North Pole,Alaska, someone suggested this site so giving it a try.


----------



## Lucy Dog (Aug 10, 2008)

I highly recommend you talk to a rescue and not just give away the dog to anyone. There are some very shady people out there - especially in your neck of the woods. Let a reputable rescue do the rehoming.

Check back in tomorrow and I'm sure you'll get some good advice.


----------



## Samba (Apr 23, 2001)

Where did you get her?


----------



## Heathernorton (Oct 1, 2011)

From one of my son's friend, they where moving and had these 5 weeks old puppy's that needed homes. We have had her for a year and it's not working.


----------



## Anja1Blue (Feb 27, 2008)

Lucy Dog said:


> I highly recommend you talk to a rescue and not just give away the dog to anyone. There are some very shady people out there - especially in your neck of the woods. Let a reputable rescue do the rehoming.
> 
> Check back in tomorrow and I'm sure you'll get some good advice.


Yes indeed - one of the shadiest being right there in North Pole AK. (Not talking about you Heather...)

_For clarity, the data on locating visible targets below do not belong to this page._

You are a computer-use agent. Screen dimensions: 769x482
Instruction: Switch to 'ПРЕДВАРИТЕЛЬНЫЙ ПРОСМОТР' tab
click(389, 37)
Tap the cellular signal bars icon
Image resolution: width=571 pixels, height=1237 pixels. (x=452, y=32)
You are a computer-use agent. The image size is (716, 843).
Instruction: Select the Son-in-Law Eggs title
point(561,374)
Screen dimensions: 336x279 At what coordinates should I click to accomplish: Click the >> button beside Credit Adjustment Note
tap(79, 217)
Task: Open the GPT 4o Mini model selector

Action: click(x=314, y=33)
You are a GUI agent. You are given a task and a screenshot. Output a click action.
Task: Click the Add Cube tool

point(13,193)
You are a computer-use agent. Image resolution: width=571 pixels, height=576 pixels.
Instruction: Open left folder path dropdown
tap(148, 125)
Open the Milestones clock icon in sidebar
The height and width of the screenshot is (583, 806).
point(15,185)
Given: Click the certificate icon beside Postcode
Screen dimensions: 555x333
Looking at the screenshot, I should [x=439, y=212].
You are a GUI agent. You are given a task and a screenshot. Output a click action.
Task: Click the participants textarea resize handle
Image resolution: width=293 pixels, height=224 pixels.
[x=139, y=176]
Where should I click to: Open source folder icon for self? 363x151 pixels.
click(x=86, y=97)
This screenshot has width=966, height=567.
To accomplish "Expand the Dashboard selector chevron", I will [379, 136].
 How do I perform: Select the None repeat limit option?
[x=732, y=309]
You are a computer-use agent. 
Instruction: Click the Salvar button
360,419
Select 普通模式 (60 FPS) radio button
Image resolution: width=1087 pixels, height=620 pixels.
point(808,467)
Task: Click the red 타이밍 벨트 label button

I'm pretty sure there is a rescue in Fairbanks - very close to you, and that's where you should start. Might be all-breed rather than just GSD's, but it's worth a call to see if they can help. 
________________________________________
Susan

Anja SchH3 GSD
Conor GSD
Blue BH WH T1 GSD - waiting at the Bridge :angel:


----------



## KSdogowner (Jun 22, 2011)

Can you post any pictures?


----------



## Scarlettsmom (Jul 12, 2011)

Heather...definitely contact the rescue group. People will arrange to drive as far as needed to get the dog. You will sleep better at night knowing a Rescue group is caring for your dog friend.


----------



## Lucy Dog (Aug 10, 2008)

Anja1Blue said:


> Yes indeed - one of the shadiest being right there in North Pole AK. (Not talking about you Heather...)


Yea... I explained what I meant via pm.


----------



## msvette2u (Mar 20, 2006)

I could place her here if you could get her to Seattle. 
I wonder if Pilots and Paws would fly her?


----------